### Tasks to perform
(1) In the phentermine post:
(a) In which town is Dr. Kathleen Hallinan an internist?
(b) What was the name of the Norfolk Terrier that died last August?
(c) To which store did the writer head to pick up the pills?
(2) Transcribe the phentermine post word for word, starting at "Don’t buy phentermine" and ending at "win the match!".

### Selected extract
════════
Down 10 pounds, 20 more to go

One month ago, I was heavier than ever.  After Norfolk Terrier Rigby died last August, I’ve walked less. I cancelled my once-a-week exercise with a professional trainer because it was a waste of money to work out so infrequently (how’s that for logic?) I joined the Y in my neighborhood, but hate getting on the treadmill.

So, what did I do? I worked 10 hours most days, ate little during the daylight hours, then would devour ice cream, chocolate covered graham crackers, pretzels, nuts, almond croissants, cheese and goodness knows what else at night while I stressed out over everything that’s happening in the world.

When I went to Dr. Smith to talk about the results of my blood work (everything was surprisingly good), I sheepishly asked him if he’d write me a prescription for phentermine to help me lose weight. He didn’t hesitate. And out I walked, excited to make a beeline to Duane Reade to pick up my miracle pills.

Now I’m 10 pounds lighter and one-third of the way towards my goal weight. I’d surely have lost at least a few pounds more if I had exercised, but I’ve vowed that I will start walking rigorously once I’m at the halfway point to my goal. I have no idea why I’m waiting, by the way. My mind works in funny ways sometimes.

OK, what’s phentermine?

As simply put as possible, phentermine is  a form of amphetamine (stimulant) that does something in the brain to suppress the appetite. And it works. It really works. Phentermine doesn’t kill your appetite, so you still eat, including some no-no foods, but I’ll literally eat maybe a tablespoon of ice cream once or twice a week. I haven’t had a single graham, pretzel, piece of cheese or almond croissant in a month. Or a pat of butter, and oh do I love any kind of warm bread and butter!

“Phentermine increases your metabolic rate and takes away your perseverating thoughts (constant thoughts) about food, which makes it much easier to adhere to a diet. You still must pick a dietary strategy that will work well with your personality and your lifestyle and stick to it. And you still have to exercise. Phentermine will help you succeed, but you can’t eat like you did in the first place,” said Dr. Kathleen Hallinan, an internist in Corning, NY, who has a keen interest in weight loss.

The warnings on the sheet that comes with the phentermine are no different than those that come with every drug and are written to try and protect the pharma companies from being buried by mountains of lawsuits. I did feel a bit jittery the first couple of days and my mouth gets dry for a few hours a day, but otherwise I feel the same as I did pre-phentermine.

Despite the benefits, some doctors are wary!

“You may have a hard time finding a physician who is willing or interested in treating with phentermine because the Food and Drug Administration (FDA) puts it in the same category as amphetamines, which makes some doctors wary,” Dr Hallinan explained. “But the benefits outweigh the real risks of diabetes, hypertension, heart attack, stroke and peripheral vascular disease to people who are trying to manage their weight,” she added. Dr. Hallinan recommends finding a doctor who is well versed in the medical treatment of obesity and related disorders, such as a bariatric physician.  “Phentermine is very safe, very effective and more subtle than ritalin for Attention Deficit Hyperactivity Disorder (ADHD), but patients should have their blood pressure and heart rate consistently monitored after they start taking the drug,” she emphasized.

Dr. Kathleen Hallinan talks about phentermine, one of the weight loss medications she recommends

If the name phentermine sounds familiar, you may be thinking of a drug that combined phentermine with fenfluramine, another drug that was subsequently found to affect heart valves and was taken off the market.

Don’t buy phentermine off the internet, Dr. Hallinan advised. “Get it the proper way from a doctor who will give you the right dose, make sure to monitor you for potential side effects, and for your success.”

I’ve taken phentermine two or three other times in my life to kickstart weight loss, and it worked those times, too. I lost at least 20 pounds each time. I well know that I shouldn’t have let my weight yo-yo like it has over the last 15 years, and I’m going to try not to let that happen again.   But I’ve been struggling with weight issues for as long as I can remember and food always seems to win the match!
════════
### Saved entries
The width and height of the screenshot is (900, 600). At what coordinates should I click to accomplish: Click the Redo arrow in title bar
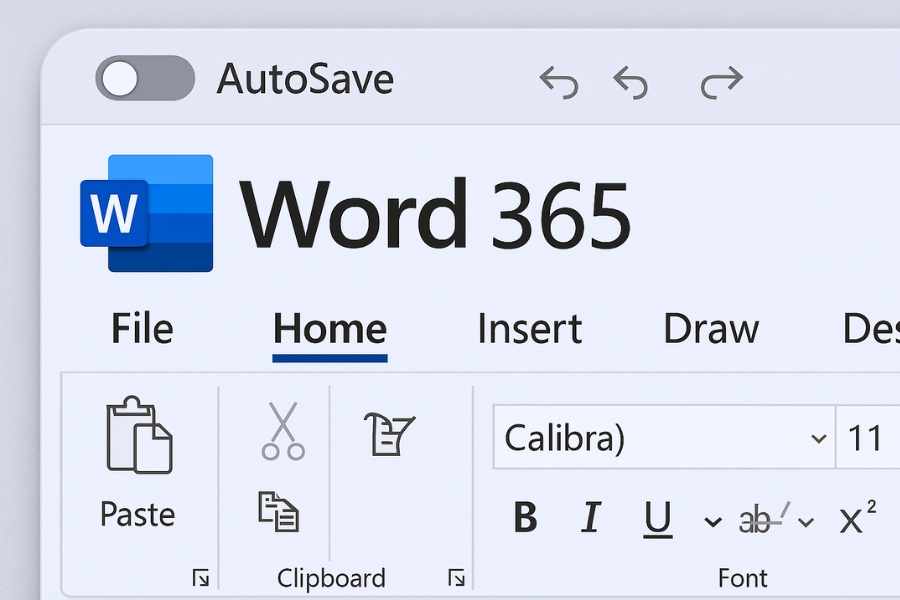click(x=721, y=82)
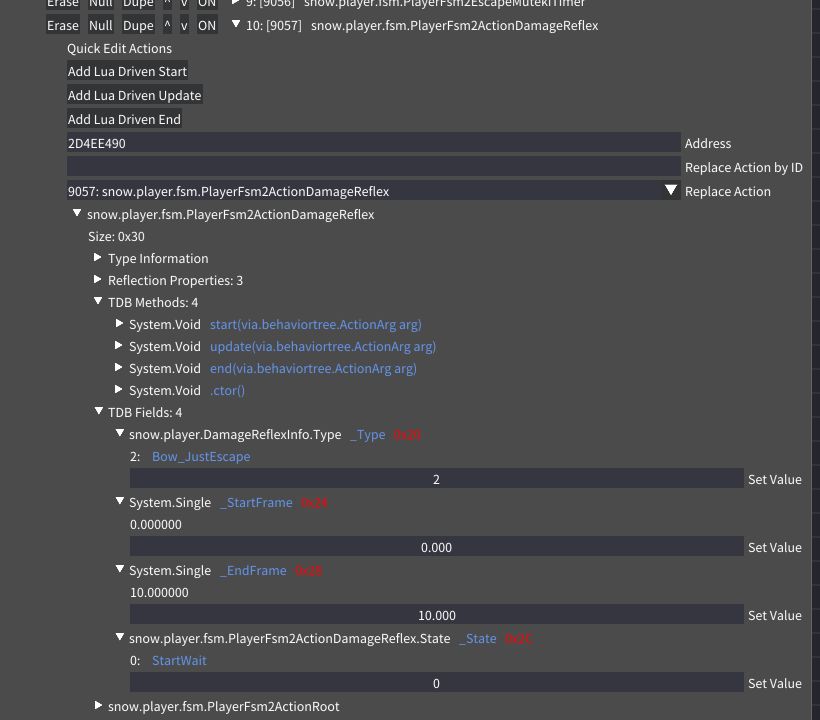Collapse the TDB Methods section
The width and height of the screenshot is (820, 720).
coord(98,302)
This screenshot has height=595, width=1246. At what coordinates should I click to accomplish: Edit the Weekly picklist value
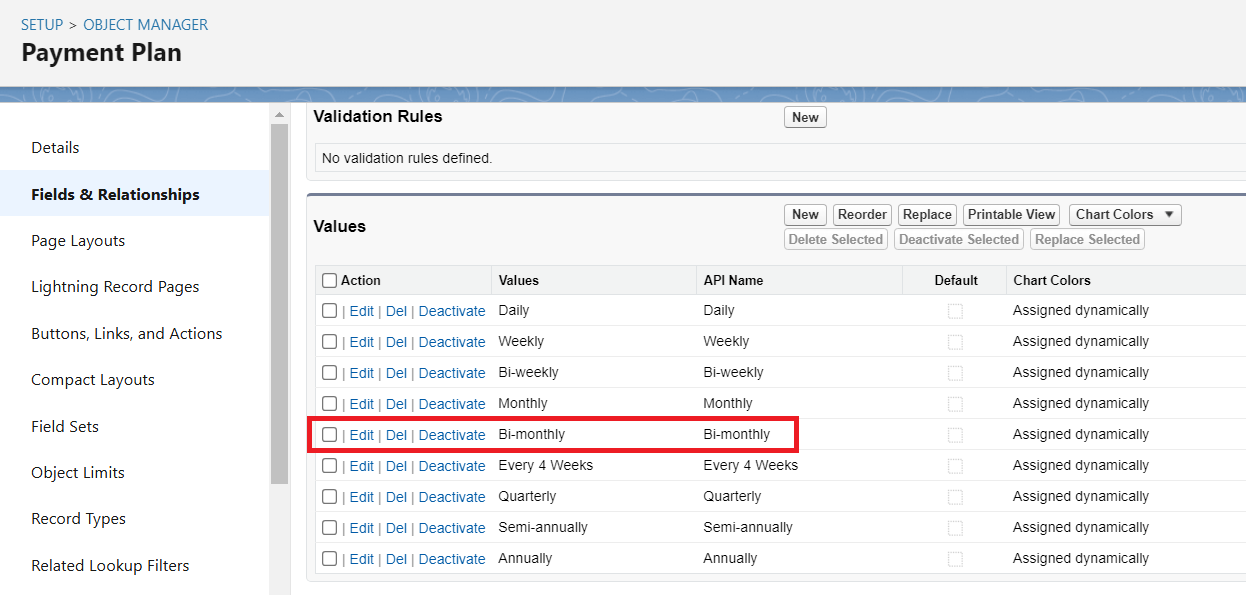361,342
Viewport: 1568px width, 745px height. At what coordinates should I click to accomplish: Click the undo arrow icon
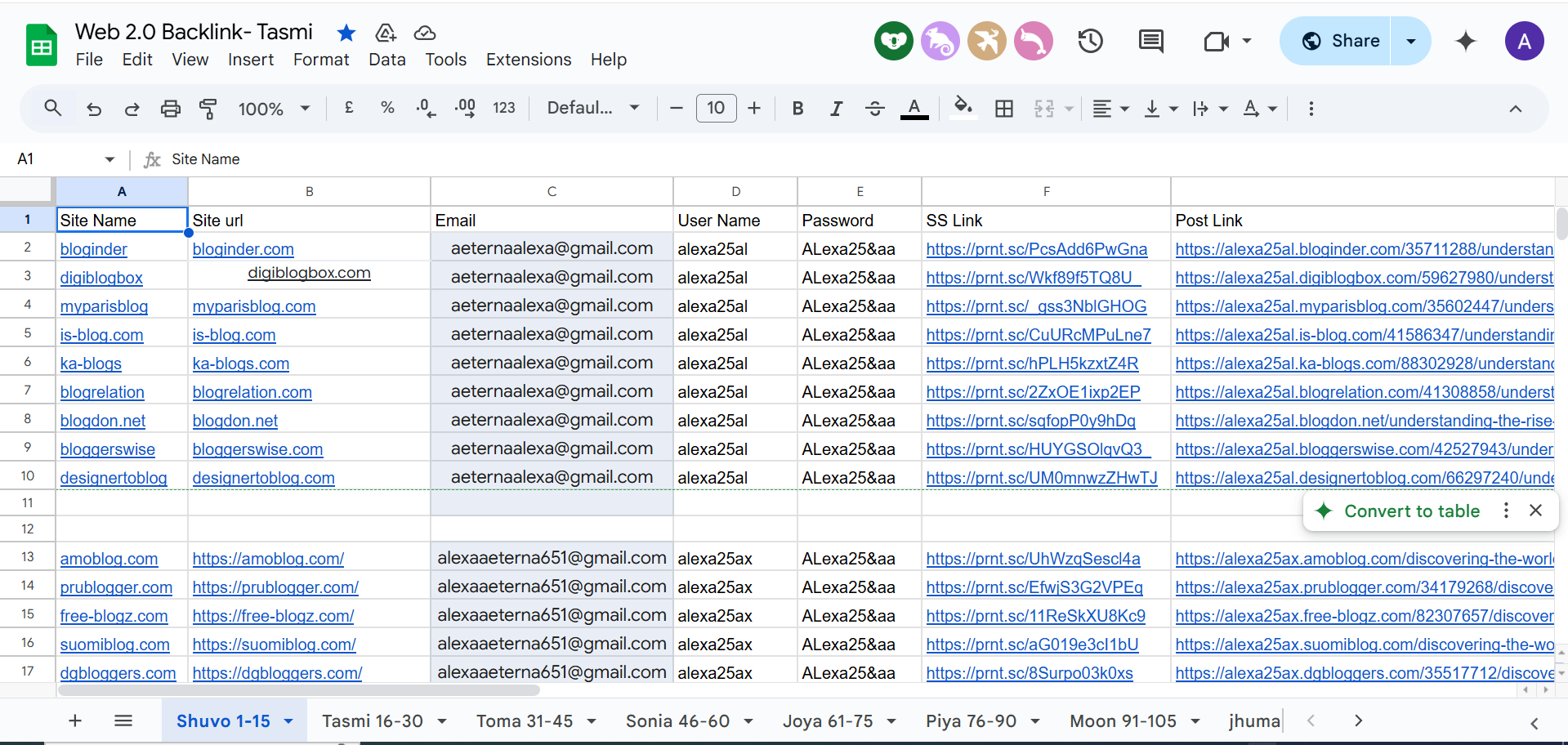pos(94,109)
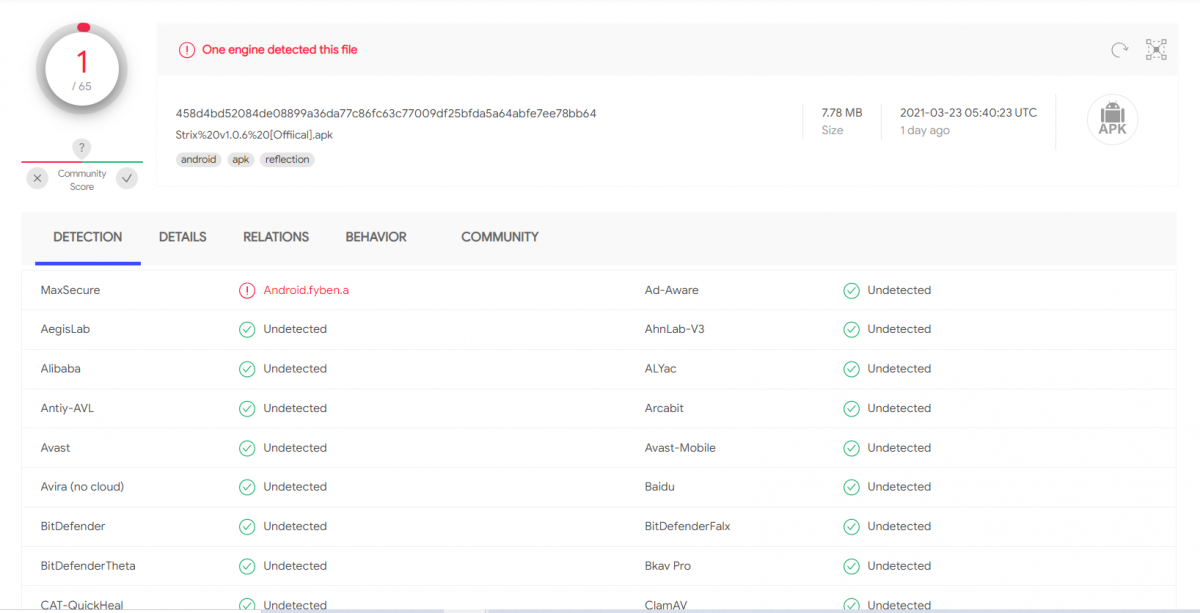Screen dimensions: 1200x613
Task: Click the 'android' tag
Action: 198,160
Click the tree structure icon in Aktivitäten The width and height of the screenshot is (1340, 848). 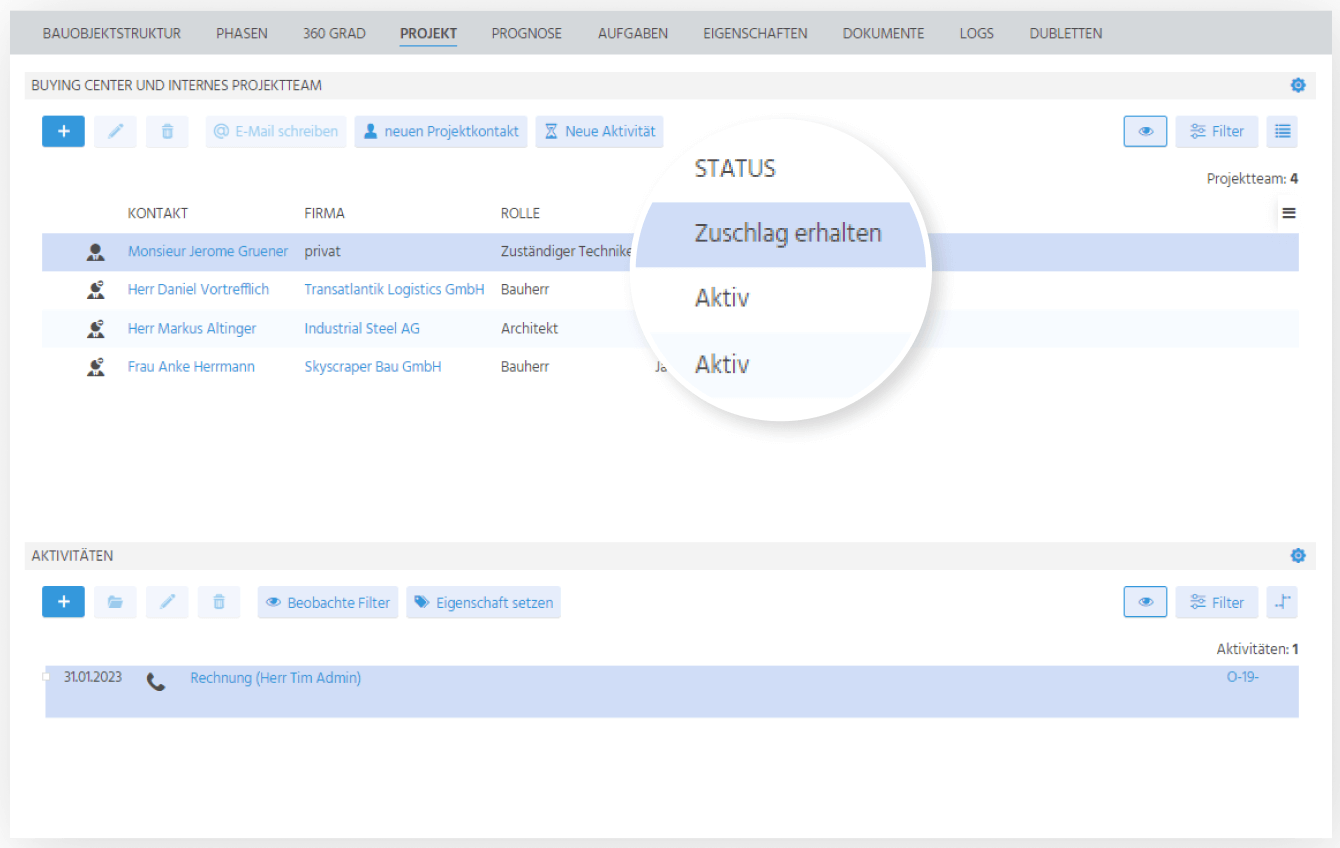[1282, 602]

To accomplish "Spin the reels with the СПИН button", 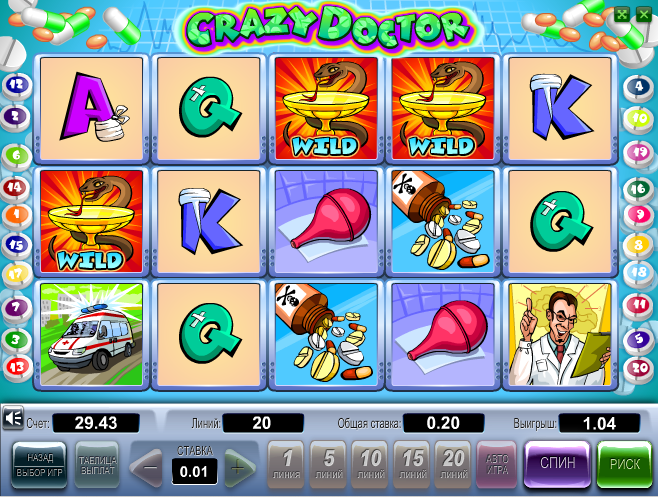I will [557, 464].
════════
### Replies
(1)
(a) Corning, NY
(b) Rigby
(c) Duane Reade

(2)
Don’t buy phentermine off the internet, Dr. Hallinan advised. “Get it the proper way from a doctor who will give you the right dose, make sure to monitor you for potential side effects, and for your success.”

I’ve taken phentermine two or three other times in my life to kickstart weight loss, and it worked those times, too. I lost at least 20 pounds each time. I well know that I shouldn’t have let my weight yo-yo like it has over the last 15 years, and I’m going to try not to let that happen again.   But I’ve been struggling with weight issues for as long as I can remember and food always seems to win the match!